[WHAT TO PRODUCE] Reproduce the records below exactly, but only between the lines holding "At what coordinates should I click to accomplish: Click the Edit" and "This screenshot has width=453, height=412.", inclusive.

── GIVEN RECORDS ──

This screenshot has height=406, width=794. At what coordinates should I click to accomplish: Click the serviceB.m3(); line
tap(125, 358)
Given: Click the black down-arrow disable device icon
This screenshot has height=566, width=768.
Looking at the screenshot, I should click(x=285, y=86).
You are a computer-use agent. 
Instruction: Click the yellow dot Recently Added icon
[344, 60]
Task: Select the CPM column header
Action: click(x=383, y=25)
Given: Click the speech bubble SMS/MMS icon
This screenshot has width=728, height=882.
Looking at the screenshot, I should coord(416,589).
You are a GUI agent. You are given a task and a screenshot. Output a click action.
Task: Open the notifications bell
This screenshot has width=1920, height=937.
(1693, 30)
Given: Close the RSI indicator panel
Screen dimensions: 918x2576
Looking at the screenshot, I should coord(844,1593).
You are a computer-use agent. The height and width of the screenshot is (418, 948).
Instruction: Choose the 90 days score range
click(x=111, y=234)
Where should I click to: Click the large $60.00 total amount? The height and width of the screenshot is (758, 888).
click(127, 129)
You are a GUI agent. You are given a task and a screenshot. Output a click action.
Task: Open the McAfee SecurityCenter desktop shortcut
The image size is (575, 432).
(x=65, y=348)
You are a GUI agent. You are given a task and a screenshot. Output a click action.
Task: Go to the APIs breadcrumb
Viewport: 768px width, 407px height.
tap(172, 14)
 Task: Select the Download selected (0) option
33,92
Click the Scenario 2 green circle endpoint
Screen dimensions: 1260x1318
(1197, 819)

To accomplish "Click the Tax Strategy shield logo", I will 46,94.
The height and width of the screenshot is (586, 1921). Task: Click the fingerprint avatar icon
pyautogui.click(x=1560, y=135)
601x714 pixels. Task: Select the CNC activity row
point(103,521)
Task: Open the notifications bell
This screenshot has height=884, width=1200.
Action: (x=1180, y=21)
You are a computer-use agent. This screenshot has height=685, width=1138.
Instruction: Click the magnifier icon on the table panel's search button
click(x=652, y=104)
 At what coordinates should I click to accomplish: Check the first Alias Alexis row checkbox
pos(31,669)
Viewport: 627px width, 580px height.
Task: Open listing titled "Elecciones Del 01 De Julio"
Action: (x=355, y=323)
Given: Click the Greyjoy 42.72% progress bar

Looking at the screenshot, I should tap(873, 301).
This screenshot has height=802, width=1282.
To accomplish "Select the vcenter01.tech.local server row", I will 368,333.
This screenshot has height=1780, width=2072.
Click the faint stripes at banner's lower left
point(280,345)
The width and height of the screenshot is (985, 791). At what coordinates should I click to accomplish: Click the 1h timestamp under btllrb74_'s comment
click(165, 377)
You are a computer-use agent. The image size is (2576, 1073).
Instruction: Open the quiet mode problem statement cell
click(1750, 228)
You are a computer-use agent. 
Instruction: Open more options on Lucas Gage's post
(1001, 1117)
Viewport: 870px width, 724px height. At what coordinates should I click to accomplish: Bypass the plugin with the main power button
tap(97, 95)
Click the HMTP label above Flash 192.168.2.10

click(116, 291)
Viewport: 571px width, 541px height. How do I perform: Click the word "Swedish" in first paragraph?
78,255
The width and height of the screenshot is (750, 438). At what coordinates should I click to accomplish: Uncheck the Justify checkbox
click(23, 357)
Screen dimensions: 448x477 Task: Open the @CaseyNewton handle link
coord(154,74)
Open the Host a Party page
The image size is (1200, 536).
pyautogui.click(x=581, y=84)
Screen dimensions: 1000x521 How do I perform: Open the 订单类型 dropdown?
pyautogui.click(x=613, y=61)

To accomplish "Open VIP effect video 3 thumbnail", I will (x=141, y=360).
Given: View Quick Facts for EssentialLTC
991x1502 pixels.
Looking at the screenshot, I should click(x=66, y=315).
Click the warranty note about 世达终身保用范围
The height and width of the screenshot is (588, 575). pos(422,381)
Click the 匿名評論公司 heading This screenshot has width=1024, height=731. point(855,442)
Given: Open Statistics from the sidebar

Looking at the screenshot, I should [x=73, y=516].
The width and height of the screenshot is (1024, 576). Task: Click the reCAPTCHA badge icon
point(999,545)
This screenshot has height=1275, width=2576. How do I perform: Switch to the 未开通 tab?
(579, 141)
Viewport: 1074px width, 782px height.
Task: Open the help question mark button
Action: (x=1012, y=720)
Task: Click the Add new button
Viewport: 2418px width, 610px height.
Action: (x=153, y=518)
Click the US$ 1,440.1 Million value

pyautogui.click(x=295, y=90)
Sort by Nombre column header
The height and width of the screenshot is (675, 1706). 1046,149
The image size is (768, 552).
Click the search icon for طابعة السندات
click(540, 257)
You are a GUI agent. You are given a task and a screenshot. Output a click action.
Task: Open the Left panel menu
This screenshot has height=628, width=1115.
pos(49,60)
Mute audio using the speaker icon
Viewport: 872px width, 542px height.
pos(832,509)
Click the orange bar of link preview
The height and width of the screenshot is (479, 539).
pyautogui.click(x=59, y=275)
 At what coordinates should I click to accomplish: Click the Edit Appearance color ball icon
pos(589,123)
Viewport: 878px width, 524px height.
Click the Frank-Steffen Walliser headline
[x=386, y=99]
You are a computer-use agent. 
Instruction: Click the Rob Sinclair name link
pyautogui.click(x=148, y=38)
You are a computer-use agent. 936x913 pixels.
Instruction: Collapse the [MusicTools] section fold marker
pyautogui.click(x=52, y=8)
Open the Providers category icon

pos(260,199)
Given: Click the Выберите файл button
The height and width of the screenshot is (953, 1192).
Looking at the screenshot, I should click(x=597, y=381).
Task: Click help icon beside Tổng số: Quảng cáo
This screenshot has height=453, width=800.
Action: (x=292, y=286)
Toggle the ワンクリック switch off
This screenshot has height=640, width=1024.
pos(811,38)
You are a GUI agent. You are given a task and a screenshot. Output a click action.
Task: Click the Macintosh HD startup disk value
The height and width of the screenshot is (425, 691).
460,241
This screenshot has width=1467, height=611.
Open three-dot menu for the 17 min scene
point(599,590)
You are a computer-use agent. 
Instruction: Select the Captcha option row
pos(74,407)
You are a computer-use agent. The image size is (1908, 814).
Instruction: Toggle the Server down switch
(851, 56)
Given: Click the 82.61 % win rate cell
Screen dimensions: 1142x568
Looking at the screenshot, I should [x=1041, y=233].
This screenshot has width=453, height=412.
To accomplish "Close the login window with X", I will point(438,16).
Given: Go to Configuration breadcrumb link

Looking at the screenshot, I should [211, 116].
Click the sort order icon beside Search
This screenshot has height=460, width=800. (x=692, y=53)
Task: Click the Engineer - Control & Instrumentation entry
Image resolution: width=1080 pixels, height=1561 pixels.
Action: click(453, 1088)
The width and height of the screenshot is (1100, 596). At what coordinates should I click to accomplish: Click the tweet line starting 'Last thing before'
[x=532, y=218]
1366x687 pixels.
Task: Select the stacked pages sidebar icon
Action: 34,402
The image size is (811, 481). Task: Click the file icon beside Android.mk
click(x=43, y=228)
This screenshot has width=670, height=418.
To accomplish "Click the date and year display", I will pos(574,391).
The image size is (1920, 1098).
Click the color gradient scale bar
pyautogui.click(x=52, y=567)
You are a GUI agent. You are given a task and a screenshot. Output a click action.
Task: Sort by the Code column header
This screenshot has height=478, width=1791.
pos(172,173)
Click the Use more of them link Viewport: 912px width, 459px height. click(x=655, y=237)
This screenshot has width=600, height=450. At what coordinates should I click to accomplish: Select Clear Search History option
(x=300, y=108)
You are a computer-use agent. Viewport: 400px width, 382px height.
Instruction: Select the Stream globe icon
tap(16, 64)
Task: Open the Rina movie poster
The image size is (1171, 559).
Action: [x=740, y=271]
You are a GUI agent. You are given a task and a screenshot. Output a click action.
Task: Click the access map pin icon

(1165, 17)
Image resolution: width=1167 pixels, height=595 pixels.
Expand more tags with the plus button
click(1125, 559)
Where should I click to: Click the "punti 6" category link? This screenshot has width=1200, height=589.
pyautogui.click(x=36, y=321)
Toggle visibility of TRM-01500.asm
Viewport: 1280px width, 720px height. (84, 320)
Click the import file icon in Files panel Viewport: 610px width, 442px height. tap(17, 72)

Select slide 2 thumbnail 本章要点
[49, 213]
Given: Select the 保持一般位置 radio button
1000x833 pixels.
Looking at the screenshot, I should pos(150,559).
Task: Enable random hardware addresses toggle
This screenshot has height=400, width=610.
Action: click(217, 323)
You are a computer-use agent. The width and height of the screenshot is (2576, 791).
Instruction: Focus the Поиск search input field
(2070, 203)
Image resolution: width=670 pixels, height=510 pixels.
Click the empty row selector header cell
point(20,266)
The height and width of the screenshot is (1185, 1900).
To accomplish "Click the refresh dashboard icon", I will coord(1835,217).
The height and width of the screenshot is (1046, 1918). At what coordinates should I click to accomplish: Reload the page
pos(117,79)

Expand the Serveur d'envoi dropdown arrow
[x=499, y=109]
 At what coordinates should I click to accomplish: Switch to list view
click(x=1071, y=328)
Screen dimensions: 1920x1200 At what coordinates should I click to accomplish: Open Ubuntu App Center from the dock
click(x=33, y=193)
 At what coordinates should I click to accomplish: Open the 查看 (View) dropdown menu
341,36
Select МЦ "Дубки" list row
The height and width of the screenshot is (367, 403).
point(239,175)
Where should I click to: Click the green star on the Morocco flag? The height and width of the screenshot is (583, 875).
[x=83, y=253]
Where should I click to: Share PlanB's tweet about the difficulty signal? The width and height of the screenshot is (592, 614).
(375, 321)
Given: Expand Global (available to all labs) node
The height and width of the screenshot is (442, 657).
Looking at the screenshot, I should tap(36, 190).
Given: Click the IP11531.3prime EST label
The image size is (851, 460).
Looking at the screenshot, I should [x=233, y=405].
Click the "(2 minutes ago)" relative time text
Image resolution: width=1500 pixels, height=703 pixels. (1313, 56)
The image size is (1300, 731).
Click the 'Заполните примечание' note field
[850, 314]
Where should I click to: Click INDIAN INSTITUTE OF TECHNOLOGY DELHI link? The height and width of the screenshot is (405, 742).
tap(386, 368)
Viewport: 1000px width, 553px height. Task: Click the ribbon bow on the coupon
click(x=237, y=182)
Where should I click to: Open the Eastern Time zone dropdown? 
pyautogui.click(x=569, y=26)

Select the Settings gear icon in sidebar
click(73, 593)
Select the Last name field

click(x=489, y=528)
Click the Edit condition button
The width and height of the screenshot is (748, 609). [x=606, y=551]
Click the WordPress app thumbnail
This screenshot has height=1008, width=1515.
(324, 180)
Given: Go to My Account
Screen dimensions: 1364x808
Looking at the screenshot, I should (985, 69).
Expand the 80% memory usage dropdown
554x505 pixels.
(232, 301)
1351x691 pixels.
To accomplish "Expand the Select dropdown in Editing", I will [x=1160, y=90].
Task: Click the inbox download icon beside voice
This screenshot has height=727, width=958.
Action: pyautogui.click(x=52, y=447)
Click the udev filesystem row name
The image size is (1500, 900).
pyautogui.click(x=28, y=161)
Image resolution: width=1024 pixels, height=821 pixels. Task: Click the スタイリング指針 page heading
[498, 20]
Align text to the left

───

[RESPONSE TO THE EXERCISE]
 At what coordinates should I click to accomplish: Click the Edit Appearance color ball icon
pos(589,123)
Viewport: 878px width, 524px height.
Click the Frank-Steffen Walliser headline
[x=386, y=99]
You are a computer-use agent. 
Instruction: Click the Rob Sinclair name link
pyautogui.click(x=148, y=38)
You are a computer-use agent. 936x913 pixels.
Instruction: Collapse the [MusicTools] section fold marker
pyautogui.click(x=52, y=8)
Open the Providers category icon

pos(260,199)
Given: Click the Выберите файл button
The height and width of the screenshot is (953, 1192).
Looking at the screenshot, I should click(x=597, y=381).
Task: Click help icon beside Tổng số: Quảng cáo
This screenshot has height=453, width=800.
Action: (x=292, y=286)
Toggle the ワンクリック switch off
This screenshot has height=640, width=1024.
pos(811,38)
You are a GUI agent. You are given a task and a screenshot. Output a click action.
Task: Click the Macintosh HD startup disk value
The height and width of the screenshot is (425, 691).
460,241
This screenshot has width=1467, height=611.
Open three-dot menu for the 17 min scene
point(599,590)
You are a computer-use agent. 
Instruction: Select the Captcha option row
pos(74,407)
You are a computer-use agent. The image size is (1908, 814).
Instruction: Toggle the Server down switch
(851, 56)
Given: Click the 82.61 % win rate cell
Screen dimensions: 1142x568
Looking at the screenshot, I should [x=1041, y=233].
This screenshot has width=453, height=412.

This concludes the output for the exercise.